■ Requirement ■
Quote the entries below word for word, from the line with "948x714 pixels." up to and including the line with "pos(43,278)".

■ Task input ■
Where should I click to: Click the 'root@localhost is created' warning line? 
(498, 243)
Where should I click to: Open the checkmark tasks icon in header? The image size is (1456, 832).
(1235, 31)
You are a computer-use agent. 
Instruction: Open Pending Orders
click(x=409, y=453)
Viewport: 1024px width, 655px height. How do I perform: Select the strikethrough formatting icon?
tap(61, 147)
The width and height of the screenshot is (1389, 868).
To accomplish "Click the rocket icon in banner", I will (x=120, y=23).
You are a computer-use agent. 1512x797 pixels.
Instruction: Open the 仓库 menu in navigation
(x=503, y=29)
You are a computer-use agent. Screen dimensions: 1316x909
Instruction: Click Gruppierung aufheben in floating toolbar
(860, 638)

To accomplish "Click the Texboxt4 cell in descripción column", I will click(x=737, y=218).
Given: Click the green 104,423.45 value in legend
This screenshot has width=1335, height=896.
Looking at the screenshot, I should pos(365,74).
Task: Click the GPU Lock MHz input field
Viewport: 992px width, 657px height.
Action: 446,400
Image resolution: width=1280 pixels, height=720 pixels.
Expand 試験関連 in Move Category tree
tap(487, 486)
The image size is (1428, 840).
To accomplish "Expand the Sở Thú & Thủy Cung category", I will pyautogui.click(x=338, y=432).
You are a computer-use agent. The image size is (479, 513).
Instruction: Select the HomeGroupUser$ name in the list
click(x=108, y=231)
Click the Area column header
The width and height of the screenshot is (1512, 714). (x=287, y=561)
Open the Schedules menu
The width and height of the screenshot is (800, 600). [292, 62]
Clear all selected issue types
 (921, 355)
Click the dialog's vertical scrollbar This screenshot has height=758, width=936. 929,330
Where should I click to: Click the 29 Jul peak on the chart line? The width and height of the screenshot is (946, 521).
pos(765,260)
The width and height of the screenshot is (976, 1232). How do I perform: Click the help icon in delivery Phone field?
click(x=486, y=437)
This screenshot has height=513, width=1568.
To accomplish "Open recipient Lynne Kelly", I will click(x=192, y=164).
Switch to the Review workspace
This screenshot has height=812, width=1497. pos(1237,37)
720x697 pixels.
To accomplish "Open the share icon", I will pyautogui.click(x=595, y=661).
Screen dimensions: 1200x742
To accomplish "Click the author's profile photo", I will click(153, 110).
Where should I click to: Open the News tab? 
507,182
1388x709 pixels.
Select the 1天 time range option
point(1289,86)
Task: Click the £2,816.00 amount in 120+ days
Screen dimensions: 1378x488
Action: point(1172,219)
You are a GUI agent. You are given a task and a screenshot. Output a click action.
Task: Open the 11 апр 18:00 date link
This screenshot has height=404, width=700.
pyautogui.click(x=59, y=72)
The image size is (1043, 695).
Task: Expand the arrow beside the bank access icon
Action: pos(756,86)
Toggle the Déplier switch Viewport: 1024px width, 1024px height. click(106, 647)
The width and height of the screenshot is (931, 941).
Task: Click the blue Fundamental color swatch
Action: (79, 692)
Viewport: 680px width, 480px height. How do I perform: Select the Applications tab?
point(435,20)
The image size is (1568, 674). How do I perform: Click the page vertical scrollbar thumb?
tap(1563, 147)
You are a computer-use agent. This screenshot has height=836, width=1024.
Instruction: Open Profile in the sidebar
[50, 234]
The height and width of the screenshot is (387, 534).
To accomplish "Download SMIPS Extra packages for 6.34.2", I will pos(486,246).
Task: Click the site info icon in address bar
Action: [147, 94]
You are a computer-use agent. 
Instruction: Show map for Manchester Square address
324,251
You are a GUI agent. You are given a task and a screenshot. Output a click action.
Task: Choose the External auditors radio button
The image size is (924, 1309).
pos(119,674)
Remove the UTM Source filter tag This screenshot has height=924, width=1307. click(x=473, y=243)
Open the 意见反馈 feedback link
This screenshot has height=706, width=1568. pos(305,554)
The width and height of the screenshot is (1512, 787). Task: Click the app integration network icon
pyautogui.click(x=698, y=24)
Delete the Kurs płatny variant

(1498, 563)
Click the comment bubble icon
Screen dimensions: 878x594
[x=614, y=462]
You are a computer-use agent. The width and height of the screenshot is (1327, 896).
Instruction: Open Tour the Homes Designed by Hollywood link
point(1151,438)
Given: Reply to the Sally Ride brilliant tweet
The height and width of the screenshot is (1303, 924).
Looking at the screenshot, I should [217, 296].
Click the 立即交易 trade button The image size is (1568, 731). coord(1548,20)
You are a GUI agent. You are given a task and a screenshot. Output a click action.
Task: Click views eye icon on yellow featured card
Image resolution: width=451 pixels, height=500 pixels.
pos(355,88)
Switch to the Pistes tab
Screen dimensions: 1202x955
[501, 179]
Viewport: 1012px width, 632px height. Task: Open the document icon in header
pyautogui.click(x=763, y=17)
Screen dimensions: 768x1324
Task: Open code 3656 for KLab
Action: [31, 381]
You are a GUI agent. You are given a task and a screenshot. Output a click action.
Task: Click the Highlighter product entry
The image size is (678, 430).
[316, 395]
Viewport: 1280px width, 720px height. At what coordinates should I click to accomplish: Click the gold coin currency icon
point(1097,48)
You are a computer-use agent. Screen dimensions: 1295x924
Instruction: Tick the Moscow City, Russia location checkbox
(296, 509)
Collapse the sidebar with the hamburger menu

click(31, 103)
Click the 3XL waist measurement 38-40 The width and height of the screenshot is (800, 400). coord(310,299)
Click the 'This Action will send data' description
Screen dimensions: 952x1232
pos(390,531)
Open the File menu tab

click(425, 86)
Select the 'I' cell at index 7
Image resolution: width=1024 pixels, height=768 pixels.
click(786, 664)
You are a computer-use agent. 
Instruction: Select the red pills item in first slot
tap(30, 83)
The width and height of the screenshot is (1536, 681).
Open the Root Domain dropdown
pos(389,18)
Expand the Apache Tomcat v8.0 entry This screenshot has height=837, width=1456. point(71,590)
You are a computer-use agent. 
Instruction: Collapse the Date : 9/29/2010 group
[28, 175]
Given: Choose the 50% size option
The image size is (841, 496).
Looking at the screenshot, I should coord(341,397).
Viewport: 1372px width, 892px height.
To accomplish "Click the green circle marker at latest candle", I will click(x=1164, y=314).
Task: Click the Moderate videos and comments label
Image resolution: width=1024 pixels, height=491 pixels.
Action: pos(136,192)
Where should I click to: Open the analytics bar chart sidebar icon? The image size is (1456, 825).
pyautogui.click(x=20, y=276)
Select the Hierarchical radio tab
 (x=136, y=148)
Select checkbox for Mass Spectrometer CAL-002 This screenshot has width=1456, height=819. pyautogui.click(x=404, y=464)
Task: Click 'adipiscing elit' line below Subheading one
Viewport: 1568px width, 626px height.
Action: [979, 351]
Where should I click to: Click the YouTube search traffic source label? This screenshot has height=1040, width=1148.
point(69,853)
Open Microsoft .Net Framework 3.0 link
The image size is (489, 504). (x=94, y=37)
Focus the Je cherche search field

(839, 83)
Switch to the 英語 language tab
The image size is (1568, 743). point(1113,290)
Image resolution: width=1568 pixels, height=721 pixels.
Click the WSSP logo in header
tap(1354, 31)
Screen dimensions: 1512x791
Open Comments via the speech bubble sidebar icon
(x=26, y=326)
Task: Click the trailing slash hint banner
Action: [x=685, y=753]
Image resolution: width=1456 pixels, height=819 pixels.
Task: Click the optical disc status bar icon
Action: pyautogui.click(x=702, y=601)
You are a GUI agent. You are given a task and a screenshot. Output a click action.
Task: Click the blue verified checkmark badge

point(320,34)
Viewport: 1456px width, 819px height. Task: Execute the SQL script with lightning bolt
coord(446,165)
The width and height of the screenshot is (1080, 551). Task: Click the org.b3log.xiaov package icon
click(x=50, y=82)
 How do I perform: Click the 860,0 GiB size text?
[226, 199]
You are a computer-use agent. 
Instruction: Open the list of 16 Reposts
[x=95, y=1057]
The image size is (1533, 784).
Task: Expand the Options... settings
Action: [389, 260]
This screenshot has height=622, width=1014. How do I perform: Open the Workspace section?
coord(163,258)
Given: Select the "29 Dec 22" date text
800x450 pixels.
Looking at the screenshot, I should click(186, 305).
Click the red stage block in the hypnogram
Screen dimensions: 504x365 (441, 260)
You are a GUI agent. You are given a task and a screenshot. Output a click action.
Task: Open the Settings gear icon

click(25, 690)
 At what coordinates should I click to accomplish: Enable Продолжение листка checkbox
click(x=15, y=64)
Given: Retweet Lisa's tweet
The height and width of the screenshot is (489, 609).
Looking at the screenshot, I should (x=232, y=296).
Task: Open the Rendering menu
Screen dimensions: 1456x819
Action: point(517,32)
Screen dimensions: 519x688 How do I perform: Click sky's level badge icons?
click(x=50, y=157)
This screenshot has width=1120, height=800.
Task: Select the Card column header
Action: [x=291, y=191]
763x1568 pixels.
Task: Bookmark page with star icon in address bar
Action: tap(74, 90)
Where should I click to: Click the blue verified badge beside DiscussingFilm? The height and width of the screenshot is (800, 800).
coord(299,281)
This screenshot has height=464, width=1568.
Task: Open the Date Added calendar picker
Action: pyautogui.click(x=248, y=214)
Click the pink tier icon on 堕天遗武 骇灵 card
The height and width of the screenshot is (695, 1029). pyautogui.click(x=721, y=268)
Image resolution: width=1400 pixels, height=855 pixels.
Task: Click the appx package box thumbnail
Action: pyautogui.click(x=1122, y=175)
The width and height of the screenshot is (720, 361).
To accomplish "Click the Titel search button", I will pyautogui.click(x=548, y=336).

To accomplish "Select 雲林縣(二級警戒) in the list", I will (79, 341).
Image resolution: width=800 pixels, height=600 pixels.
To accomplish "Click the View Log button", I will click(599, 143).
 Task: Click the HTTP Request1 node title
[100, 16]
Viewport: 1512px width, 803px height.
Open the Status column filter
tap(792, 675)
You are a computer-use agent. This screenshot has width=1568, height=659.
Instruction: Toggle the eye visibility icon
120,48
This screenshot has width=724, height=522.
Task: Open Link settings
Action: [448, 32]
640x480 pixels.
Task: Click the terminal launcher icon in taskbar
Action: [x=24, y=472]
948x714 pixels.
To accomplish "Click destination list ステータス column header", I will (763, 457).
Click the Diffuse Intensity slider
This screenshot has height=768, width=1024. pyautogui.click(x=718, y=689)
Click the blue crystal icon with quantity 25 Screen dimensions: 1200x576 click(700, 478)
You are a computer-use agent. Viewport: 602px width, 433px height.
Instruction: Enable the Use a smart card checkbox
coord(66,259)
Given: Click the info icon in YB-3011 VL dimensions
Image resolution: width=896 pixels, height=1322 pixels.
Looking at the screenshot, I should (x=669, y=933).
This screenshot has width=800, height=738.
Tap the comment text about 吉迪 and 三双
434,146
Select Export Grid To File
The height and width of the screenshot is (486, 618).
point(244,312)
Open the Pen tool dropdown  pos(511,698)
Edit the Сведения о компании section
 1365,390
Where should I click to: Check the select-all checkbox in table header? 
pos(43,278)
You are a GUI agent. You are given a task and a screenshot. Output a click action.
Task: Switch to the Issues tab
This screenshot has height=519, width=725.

■ Solution to the problem ■
948x714 pixels.
To accomplish "Click destination list ステータス column header", I will (763, 457).
Click the Diffuse Intensity slider
This screenshot has height=768, width=1024. pyautogui.click(x=718, y=689)
Click the blue crystal icon with quantity 25 Screen dimensions: 1200x576 click(700, 478)
You are a computer-use agent. Viewport: 602px width, 433px height.
Instruction: Enable the Use a smart card checkbox
coord(66,259)
Given: Click the info icon in YB-3011 VL dimensions
Image resolution: width=896 pixels, height=1322 pixels.
Looking at the screenshot, I should (x=669, y=933).
This screenshot has width=800, height=738.
Tap the comment text about 吉迪 and 三双
434,146
Select Export Grid To File
The height and width of the screenshot is (486, 618).
point(244,312)
Open the Pen tool dropdown  pos(511,698)
Edit the Сведения о компании section
 1365,390
Where should I click to: Check the select-all checkbox in table header? 
pos(43,278)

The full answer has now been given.